O Movimento ambientalista de Proteção do rio Tejo, ProTejo, denunciou que muita água do rio Tejo está a ser desviada para outros usos na Espanha.

Com 1.007 km, o Tejo é o maior rio de Portugal e o mais longo de toda a Península Ibérica. Começa em Fuente de Garcia, no oeste de Espanha, e finalmente chega à capital portuguesa, Lisboa.

A polémica está no fluxo da água quando chega a Portugal. O ProTejo alega que no ano passado a Espanha não cumpriu um acordo conhecido como Convenção de Albuferia, assinado entre Madrid e Lisboa em 1998.

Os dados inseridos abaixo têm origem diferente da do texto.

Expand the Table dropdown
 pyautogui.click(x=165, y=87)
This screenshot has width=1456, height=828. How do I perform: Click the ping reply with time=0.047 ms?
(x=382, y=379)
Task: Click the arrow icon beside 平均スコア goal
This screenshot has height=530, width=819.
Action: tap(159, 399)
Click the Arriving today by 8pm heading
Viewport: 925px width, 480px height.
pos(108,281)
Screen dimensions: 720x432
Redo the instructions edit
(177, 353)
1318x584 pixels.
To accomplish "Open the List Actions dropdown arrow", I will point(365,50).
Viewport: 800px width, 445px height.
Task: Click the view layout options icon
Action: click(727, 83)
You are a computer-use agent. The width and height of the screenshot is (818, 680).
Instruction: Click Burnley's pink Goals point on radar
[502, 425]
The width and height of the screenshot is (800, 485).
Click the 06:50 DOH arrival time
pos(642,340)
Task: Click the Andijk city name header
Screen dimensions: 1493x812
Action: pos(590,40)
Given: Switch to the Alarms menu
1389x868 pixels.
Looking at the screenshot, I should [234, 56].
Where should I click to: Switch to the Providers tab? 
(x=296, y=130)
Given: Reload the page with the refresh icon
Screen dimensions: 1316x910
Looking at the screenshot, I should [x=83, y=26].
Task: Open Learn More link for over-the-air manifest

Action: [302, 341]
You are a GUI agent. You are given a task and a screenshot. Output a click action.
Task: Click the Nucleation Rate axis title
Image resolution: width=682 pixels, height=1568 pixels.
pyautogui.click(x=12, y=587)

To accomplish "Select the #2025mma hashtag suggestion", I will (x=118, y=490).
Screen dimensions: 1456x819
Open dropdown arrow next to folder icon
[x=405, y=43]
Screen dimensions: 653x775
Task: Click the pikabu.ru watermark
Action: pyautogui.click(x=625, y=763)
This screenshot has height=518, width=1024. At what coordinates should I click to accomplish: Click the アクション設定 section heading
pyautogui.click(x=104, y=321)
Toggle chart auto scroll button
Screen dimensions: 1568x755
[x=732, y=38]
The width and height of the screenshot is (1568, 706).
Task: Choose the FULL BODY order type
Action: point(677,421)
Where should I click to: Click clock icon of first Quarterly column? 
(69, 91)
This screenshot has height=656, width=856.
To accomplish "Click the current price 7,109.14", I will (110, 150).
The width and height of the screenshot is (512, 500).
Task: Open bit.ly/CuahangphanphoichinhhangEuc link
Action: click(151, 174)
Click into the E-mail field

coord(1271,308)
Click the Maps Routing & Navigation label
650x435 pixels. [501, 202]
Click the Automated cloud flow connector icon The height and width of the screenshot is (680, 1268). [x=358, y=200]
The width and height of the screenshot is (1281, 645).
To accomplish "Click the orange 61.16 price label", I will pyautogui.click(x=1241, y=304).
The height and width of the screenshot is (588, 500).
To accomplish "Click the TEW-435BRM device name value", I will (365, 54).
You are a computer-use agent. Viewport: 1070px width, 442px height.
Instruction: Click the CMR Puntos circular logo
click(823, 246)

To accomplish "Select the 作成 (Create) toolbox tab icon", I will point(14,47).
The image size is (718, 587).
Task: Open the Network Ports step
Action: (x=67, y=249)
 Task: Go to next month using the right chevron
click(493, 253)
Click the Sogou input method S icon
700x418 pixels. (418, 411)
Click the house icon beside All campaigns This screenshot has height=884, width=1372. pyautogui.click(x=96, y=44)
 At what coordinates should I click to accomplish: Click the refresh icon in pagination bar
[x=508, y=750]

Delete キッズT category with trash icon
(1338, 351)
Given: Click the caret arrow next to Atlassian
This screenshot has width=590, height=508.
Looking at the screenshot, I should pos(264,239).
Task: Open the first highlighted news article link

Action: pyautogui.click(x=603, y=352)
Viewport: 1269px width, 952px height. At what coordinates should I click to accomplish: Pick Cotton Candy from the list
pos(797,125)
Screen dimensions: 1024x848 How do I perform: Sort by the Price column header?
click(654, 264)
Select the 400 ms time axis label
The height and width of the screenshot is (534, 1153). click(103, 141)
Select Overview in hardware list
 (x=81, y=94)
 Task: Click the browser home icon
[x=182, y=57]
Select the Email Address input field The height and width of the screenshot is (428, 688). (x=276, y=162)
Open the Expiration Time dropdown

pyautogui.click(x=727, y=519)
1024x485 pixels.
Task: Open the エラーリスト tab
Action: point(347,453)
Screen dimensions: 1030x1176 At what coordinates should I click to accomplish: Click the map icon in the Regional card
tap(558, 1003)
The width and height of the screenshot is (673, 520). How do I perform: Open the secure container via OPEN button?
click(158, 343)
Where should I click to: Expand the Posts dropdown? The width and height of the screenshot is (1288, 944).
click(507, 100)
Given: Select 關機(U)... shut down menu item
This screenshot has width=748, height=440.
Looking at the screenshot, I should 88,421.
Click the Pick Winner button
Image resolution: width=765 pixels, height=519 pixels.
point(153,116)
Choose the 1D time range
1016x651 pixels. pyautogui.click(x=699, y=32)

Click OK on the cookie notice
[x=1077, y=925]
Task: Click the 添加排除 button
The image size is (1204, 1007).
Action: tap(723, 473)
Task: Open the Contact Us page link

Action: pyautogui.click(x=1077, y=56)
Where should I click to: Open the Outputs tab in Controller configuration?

“Nos primeiros meses do ano até julho, vimos fluxos baixos e muito irregulares, às vezes quase inexistentes. Em agosto e setembro, especialmente em setembro, o fluxo era apenas um terço do mínimo da Convenção de Albufeira”, disse o ProTejo.

A Agência Portuguesa do Meio Ambiente nega, afirmando que o fluxo foi atingido nos valores anuais, trimestrais e semanais. Mas o ProTejo insiste que a Espanha não cumpre o acordo, desviando grande parte da água para uso em barragens hidroeléctricas, o que afeta os ecossistemas e também tem um impacto social.

Paulo Constantino considera as explicações da APA infundamentadas e deixa duras críticas a este organismo: “Os dados usados pelo proTejo são do escoamento da barragem do Fratel do Sistema de Informação de Recursos Hídricos da Agência Portuguesa do Ambiente (APA) e do ministério do ambiente espanhol, portanto a afirmação da APA é falsa. O facto de reconhecerem que o volume de caudal está perto do limite mínimo, estarem ainda a validar o último trimestre e já assumirem o cumprimento de Espanha apenas demonstra a razão porque sonegam os dados de agosto e setembro, que devem estar a ajustar”, afirmou, em declarações ao jornal i.

Espanha sustenta que está a cumprir o estabelecido e aponta para o fato de que alguns afluentes do Tejo estão em áreas com um alerta severo de seca.